* **INPUT FOR THIS TASK**:
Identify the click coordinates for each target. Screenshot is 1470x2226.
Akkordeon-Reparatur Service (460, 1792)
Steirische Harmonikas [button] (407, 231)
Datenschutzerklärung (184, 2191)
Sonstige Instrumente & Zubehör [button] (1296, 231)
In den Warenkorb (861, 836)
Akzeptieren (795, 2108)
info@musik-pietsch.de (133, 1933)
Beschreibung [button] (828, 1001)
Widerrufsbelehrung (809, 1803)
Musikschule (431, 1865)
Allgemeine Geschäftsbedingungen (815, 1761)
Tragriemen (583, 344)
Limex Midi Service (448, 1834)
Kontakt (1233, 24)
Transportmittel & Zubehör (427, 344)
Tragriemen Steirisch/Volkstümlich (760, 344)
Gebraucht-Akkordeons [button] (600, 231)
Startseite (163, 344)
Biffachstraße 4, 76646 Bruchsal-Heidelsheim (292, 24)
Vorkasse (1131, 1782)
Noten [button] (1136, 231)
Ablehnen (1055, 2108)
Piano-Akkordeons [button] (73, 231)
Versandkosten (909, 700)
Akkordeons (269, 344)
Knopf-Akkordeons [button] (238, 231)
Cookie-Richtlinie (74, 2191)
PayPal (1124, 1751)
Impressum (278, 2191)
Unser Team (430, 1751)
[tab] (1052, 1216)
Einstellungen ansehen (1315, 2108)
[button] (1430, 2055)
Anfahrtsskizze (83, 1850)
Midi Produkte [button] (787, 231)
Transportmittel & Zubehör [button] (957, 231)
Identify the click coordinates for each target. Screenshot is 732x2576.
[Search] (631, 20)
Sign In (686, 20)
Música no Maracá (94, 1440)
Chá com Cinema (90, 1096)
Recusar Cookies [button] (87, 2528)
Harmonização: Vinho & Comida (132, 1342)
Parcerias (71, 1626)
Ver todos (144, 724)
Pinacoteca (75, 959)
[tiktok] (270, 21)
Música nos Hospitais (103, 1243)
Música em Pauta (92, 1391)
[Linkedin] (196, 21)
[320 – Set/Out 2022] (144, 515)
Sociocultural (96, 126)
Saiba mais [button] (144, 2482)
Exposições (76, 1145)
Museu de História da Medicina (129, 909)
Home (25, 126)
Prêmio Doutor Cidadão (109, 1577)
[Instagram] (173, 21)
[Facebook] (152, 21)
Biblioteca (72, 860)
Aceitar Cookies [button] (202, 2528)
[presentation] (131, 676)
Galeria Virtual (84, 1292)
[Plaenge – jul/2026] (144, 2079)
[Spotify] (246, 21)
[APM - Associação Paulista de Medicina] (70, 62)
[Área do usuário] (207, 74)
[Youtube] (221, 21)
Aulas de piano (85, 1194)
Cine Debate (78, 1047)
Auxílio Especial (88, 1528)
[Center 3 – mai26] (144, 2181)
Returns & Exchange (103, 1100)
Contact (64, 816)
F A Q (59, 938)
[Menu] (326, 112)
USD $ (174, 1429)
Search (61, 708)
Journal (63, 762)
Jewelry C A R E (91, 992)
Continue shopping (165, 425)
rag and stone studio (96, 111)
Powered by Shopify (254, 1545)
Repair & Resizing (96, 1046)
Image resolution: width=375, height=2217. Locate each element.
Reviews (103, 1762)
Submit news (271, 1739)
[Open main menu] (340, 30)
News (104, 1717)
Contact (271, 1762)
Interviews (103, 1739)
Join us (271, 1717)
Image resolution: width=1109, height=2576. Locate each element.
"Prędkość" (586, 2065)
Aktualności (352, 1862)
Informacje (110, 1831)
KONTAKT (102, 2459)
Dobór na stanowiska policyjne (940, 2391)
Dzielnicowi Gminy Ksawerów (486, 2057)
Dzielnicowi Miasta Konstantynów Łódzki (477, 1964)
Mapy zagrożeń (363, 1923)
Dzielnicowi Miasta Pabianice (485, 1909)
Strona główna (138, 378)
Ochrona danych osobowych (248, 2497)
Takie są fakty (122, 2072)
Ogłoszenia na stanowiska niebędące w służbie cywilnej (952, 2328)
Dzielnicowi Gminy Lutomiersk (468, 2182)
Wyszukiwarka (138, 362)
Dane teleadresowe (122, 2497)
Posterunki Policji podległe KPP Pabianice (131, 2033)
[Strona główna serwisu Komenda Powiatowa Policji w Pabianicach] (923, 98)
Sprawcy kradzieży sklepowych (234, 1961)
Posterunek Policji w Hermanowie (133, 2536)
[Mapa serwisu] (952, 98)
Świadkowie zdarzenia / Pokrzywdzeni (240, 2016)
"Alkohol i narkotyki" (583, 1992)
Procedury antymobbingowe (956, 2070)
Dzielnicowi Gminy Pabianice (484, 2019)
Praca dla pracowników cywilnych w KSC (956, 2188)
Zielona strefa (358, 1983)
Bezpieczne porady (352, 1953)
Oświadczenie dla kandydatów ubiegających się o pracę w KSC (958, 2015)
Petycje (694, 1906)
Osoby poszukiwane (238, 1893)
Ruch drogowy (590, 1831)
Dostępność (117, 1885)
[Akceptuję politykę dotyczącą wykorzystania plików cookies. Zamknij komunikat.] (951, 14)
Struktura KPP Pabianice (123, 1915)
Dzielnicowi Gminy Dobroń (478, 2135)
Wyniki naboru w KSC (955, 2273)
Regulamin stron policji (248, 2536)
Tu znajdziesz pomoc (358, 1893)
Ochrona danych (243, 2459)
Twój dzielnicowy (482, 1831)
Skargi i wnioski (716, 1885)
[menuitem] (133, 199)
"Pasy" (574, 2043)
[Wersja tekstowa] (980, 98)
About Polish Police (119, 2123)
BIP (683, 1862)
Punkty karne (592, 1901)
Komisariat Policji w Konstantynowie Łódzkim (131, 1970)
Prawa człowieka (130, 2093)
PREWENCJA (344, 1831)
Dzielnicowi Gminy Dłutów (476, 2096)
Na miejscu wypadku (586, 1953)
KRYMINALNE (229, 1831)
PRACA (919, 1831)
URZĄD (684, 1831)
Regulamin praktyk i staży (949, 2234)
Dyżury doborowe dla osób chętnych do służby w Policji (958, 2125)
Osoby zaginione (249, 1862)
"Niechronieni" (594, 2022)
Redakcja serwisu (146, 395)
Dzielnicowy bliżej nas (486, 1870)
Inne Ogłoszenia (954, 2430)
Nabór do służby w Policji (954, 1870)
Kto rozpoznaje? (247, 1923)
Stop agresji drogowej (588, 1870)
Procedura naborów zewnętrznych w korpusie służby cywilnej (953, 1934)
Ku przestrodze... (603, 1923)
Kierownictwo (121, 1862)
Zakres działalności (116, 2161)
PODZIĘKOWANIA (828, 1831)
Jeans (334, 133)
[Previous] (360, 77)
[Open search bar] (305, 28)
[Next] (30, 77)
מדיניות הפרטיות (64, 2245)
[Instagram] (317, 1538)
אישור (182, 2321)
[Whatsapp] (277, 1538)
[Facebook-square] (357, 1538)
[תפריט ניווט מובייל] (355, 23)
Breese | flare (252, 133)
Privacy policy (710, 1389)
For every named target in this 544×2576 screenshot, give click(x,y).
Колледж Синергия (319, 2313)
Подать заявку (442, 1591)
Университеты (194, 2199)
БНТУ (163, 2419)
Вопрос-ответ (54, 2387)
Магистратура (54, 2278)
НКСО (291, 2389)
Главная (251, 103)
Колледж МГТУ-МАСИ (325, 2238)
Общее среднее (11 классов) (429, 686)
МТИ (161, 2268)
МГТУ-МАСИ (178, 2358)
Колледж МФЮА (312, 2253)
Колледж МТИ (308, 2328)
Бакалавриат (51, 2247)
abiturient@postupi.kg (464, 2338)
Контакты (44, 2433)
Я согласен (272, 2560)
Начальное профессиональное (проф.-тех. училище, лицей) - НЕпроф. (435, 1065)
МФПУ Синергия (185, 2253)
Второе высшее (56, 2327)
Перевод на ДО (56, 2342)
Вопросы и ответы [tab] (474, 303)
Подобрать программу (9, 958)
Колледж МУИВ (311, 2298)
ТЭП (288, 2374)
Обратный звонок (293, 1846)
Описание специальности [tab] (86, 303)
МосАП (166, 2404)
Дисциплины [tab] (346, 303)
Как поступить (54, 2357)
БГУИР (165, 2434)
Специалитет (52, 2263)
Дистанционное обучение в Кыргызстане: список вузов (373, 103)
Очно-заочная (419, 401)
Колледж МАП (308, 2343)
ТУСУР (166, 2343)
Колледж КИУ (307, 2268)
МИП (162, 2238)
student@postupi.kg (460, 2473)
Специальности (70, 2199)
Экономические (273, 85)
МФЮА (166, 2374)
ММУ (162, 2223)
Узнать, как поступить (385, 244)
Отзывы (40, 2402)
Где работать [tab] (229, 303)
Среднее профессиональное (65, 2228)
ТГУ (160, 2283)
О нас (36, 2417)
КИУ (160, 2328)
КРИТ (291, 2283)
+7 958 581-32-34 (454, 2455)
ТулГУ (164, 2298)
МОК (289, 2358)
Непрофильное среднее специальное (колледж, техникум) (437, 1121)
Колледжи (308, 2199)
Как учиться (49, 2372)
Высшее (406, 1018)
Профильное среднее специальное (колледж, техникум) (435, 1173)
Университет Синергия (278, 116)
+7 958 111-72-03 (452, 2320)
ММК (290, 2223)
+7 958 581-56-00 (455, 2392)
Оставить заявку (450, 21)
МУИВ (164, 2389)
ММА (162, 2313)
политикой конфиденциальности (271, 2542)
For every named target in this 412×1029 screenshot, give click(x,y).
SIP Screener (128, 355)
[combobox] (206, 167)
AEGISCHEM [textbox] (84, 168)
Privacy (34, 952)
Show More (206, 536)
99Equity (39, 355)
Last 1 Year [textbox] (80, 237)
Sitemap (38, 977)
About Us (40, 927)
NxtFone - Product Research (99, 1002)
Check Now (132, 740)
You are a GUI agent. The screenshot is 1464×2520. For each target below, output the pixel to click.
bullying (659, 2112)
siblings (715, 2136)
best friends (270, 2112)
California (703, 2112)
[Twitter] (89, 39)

* **WHAT YOU SHOULD DO**: Only the lines from the one that contains "NxtFone - Product Research (99, 1002)" to the end of the entries above should be given again, exactly and in full.

* **RESULT OF THE EXERCISE**:
NxtFone - Product Research (99, 1002)
Check Now (132, 740)
You are a GUI agent. The screenshot is 1464×2520. For each target below, output the pixel to click.
bullying (659, 2112)
siblings (715, 2136)
best friends (270, 2112)
California (703, 2112)
[Twitter] (89, 39)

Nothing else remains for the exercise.